IAM : Je rappe, donc je suis
Musique

IAM : Je rappe, donc je suis

IAM, le groupe-phare du mouvement hip-hop français, débarque enfin chez nous avec tout son attirail rythmique. AKHENATON, l’un des leaders de la formation, fait le point sur la santé de la scène rap francophone et décoche quelques flèches sur la bêtise des musiques préfabriquées. Parole d’or et micro  d’argent!

Imaginez que vous vivez sous le soleil de Marseille, un soleil parfois trompeur qui jette une lumière crue sur la cité et ses banlieues où plane une sourde violence. Là, avec quelques copains, vous décidez que la musique sera votre planche de salut. Pas n’importe quelle musique, celle née des ghettos noirs de l’Amérique qu’on appelle rap ou hip-hop. C’est ce qu’ont décidé de faire Akhenaton, Kheops et Shurik’n, alors le noyau dur d’IAM, formé en 1989.

L’affaire n’était pas si simple puisque le rap en français était pratiquement inexistant, à tout le moins une utopie dans l’industrie. Le début de la présente décennie verra le groupe jeter les bases du hip-hop hexagonal aux côtés de MC Solaar et quelques autres formations dont la popularité ne s’étendra pas jusqu’ici. En 1993, la popularité des Marseillais explose avec Ombre et Lumière, un double album ingénieux porté par le tube Je danse le mia. Un album plus tard (le monumental École du micro d’argent), un solo pour Akhenaton et le récent double de Kheops (Sad Hill), IAM est, à juste titre, la colonne vertébrale du mouvement rap français, une déferlante qui vient de frapper ici grâce à son propre succès qui a ouvert le chemin à celui de Dubmatique.

«On se plaît dans notre rôle de vétérans, raconte Akhenaton, on a fait la guerre pour que les jeunes artistes puissent évoluer dans un milieu sain. C’est une question d’organisation, c’est ce qui manquait dans le monde du hip-hop francophone. Au début, nous étions capables de faire de la création, mais ce n’était pas très organisé et, depuis quelques années, nous avons commencé à mieux structurer nos efforts, nous avons introduit une sorte de méthode.»
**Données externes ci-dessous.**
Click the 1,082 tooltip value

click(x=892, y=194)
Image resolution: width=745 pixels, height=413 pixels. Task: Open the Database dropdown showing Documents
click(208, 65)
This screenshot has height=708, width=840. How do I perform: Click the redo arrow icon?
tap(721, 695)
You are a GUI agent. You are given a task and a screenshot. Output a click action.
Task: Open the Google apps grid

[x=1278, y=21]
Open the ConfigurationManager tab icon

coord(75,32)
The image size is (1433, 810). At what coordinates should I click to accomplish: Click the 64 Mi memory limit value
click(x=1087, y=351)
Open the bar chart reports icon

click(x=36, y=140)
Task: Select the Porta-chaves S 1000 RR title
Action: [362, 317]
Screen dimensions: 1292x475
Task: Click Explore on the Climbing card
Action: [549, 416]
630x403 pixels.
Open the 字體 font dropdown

Cette observation explique bien pourquoi IAM fait figure de rassembleur. «En fait, on n’a rien inventé. Le rap français avait un retard de ce côté-là par rapport au rap américain. Aujourd’hui, nous gérons nos projets en gardant le contrôle artistique. Ou les artistes s’occupent de leur art, poursuit le rappeur, ou ils laissent leur art entre les mains de multinationales. Personnellement, je ne fais pas ce métier pour redorer le blason de qui que ce soit. Je travaille pour que les groupes de Marseille et d’ailleurs avancent du mieux qu’ils peuvent.» Il est loin le temps où l’industrie, voire le public, pouvait remettre en question la pertinence du rap francophone. Les jeunes peuvent aujourd’hui se reconnaître dans les textes, sans oublier un certain contexte plus proche de leur quotidien. Ceci n’est pas sans enthousiasmer Akhenaton: «Les gens ont tendance à privilégier les artistes qui parlent des réalités de leur voisinage, c’est normal. Aujourd’hui, en France, les plus jeunes n’écoutent que du rap francophone, c’est un bel accomplissement.»

Dans un tout autre ordre d’idées, on n’a pas pu s’empêcher de féliciter Akhenaton pour son corrosif single, J’ai pas de face, extrait de son album solo Métèque et mat. Il a gentiment offert ces quelques commentaires au sujet de cette charge acidulée contre la musique en forme de produit jetable: «A la limite, ce n’est pas grave, ils font une musique de naze et c’est tout. Cette chanson m’est venue parce que j’ai rencontré des tas d’artistes de talent qui n’ont pas eu leur chance. Forcément, il y a de la rancour; comment un groupe de filles ou de garçons qui chantent trois phrases sur un morceau de dance peut-il être glorifié à ce point? C’est la même chose en pop ou en rock. Quand Oasis débarque dans un hôtel et casse tout, je ne vois pas ce qu’il y a de génial là-dedans! On essaie de recréer la légende des années 70, mais la légende, elle est dans la musique, pas dans les comportements stupides. Là où j’ai grandi, on ne donnait pas de chance à ceux qui cassaient des vitres, c’était la tôle. J’ai pas de face est une sorte de manifeste contre l’hégémonie de ces genres de groupes.»

Pour sa première tournée véritable au Québec, IAM s’amène avec toute son artillerie. «On sait que le public de chez vous est très pointu alors on viendra avec tous les décors, les projections, etc. Il est temps maintenant d’offrir un spectacle de qualité et c’est ce qu’on a voulu proposer pour les concerts de Québec et Montréal.» Message reçu.